Publilius Optatianus Porfyrius (fl. 4th century) was a Latin poet, possibly a native of Africa. Porfyrius has been identified with Publilius Optatianus, who was praefectus urbi in 329 and 333. For some reason he had been banished, but having addressed a panegyric to the Emperor Constantine I, he was allowed to return.

== Works ==
Twenty-eight poems are extant under his name, of which twenty were included in the panegyric. The content of the poetry is rather trivial. However, the form of the works can be regarded as a specimen of "perverted ingenuity". Some of them are squares (the number of letters in each line being equal), certain letters being rubricated so as to form a pattern or figure, and at the same time special verses or maxims. Others represent various objects (a syrinx, an organ, an altar). Others have special peculiarities in each line (number of words or letters) while the eighth poem (the versus anacyclici) may be read backwards without any effect upon sense or metre. A complimentary letter from the emperor and letter of thanks from the author are also extant.

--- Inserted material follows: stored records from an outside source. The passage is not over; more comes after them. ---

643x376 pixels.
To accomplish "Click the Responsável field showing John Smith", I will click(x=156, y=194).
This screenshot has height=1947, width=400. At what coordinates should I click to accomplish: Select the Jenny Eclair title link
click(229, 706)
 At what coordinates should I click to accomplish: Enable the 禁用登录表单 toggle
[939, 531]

The manuscript tradition attributes to Optatianus an extensive, but uneven, body of work, which includes poems written at various times and using different techniques. Despite the presence of poems composed well before his fall from grace, the central core of the work is still made up of the panegyric sent to Constantine in the hope of obtaining forgiveness.

The central theme of the Panegyricus is the emperor, but with infrequent references to contemporary historical facts.

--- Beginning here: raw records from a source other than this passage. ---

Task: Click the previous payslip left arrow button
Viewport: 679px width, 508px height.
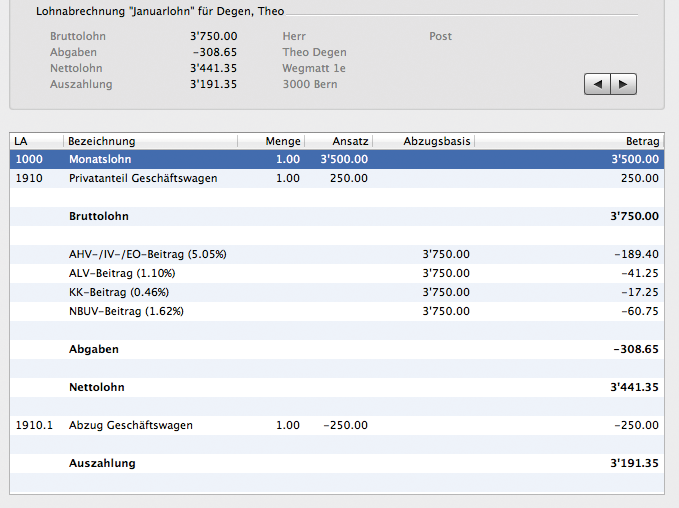Action: pyautogui.click(x=597, y=85)
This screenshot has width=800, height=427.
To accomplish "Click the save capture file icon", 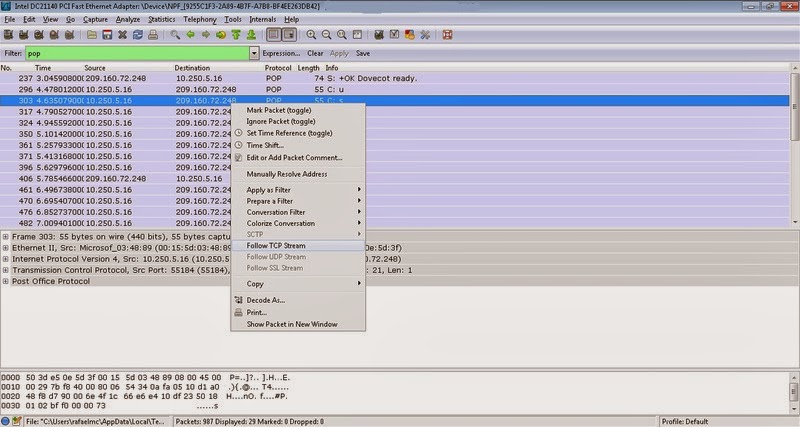I will pyautogui.click(x=107, y=35).
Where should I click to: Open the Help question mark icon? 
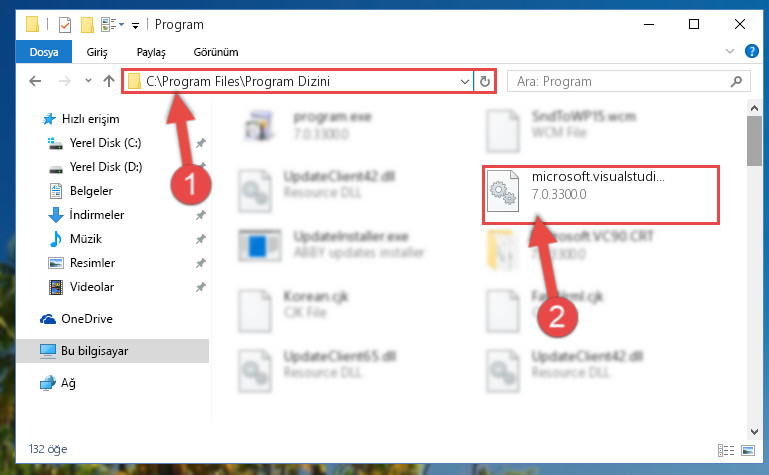pos(751,51)
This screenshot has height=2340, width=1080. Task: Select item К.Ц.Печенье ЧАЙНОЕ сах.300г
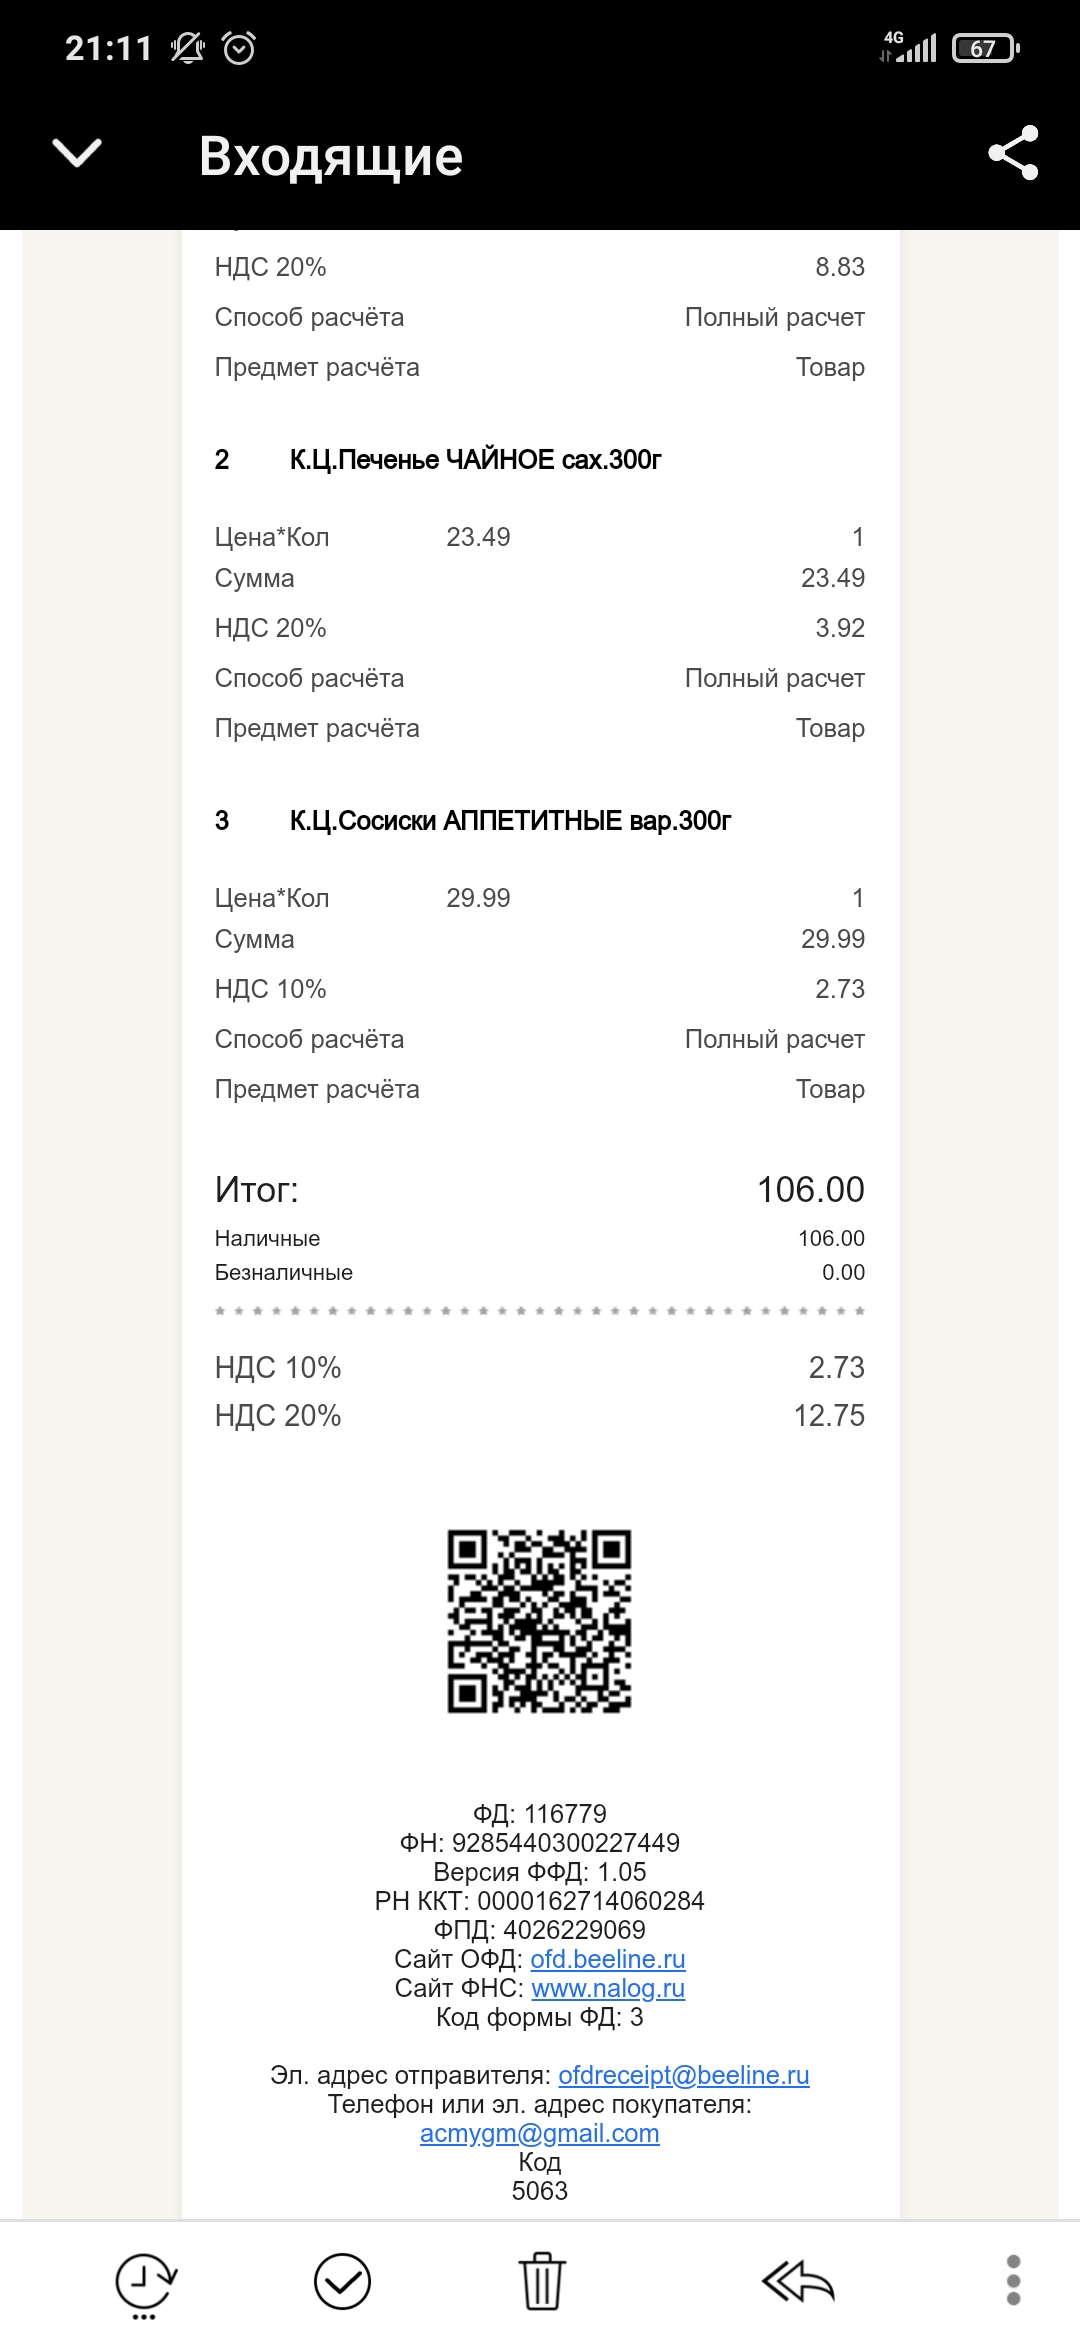pos(476,459)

The main feature of the poems, however, lies not so much in their content, as in the technique with which they are made. Optatianus was the first author known to write versus intexti (literally "twisted verses"), a special form of picture poem.

The picture poem is that in which the lines are arranged so as to form a precise stylized drawing (an altar, a bagpipe ...). This compositional technique, used by influential poets such as Theocritus, had come to Rome between the second and first centuries BC, with the Erotopaegnia of Laevius. Optatianus's novel use of this technique involved constructing an acrostic, so that within the composition, by a specified path, arises a second or third text relating to the first.

The composition of such a poem was done in phases:
- the sheet (and not the roll of papyrus) was first divided into squares;
- inside the squares were inserted letters of the verses that followed different paths;
- completing the previous verses, the rest of the page was filled by placing letters in the boxes that, together with those already present, formed sensible verses.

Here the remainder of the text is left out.